I’m currently reading “Working Effectively with Legacy Code” by Michael Feathers.
So far, a lot of techniques the book mentions, start with a problem similar to:
“it’s really difficult / it would take too long to get the class into a test harness…”
Then the book goes on to suggest a technique to work-around this problem.
Lately, I’ve been working with Jmockit library and it lets you mock pretty much anything you’d like in a pretty easy way.
In that case, doesn’t it make the aforementioned techniques redundant?
While JMockit does allow you to work around a lot of problems, there are two things you need to consider: it will not work for every language out there and it might simply be the wrong solution.
JMockit relies on a number of techniques that work, but that are not language-independent. While every object-oriented language out there will allow you to pass a class into a method and call a method on that class (dependency injection), not every language will allow you to mock or fake every call made. “Working effectively with legacy code” has samples in Java, but the book isn’t about solving this problem in Java alone. It can be, and is applied, in a variety of languages.
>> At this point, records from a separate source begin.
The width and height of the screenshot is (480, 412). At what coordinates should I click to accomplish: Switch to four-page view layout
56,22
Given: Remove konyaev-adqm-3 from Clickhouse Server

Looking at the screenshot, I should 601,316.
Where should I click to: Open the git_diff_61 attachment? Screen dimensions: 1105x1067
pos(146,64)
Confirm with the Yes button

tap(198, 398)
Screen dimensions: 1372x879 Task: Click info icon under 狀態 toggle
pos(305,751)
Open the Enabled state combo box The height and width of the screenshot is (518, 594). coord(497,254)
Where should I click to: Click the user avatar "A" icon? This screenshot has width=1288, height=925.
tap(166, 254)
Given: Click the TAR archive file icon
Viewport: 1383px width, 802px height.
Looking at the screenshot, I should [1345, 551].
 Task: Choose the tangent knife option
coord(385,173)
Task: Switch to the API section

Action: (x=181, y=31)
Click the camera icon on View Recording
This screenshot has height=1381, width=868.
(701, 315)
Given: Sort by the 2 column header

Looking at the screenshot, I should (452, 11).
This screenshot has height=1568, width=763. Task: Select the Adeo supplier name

It is also sometimes the wrong solution simply because a testable design is often a good design. Let’s assume that you have a class that contains a number of public methods which all use a single, 100-line long private method to prepare data. Unittesting this one class can be problematic: you want to test the logic in the public methods, but that also involves testing the private method. And testing the private method can only be achieved through the public methods, which makes testing hard. Extracting the private method into a separate class and dependency-injecting it not only makes the class more testable, but also makes the class with the remaining methods clearer: it can be smaller, more focused and easier to understand.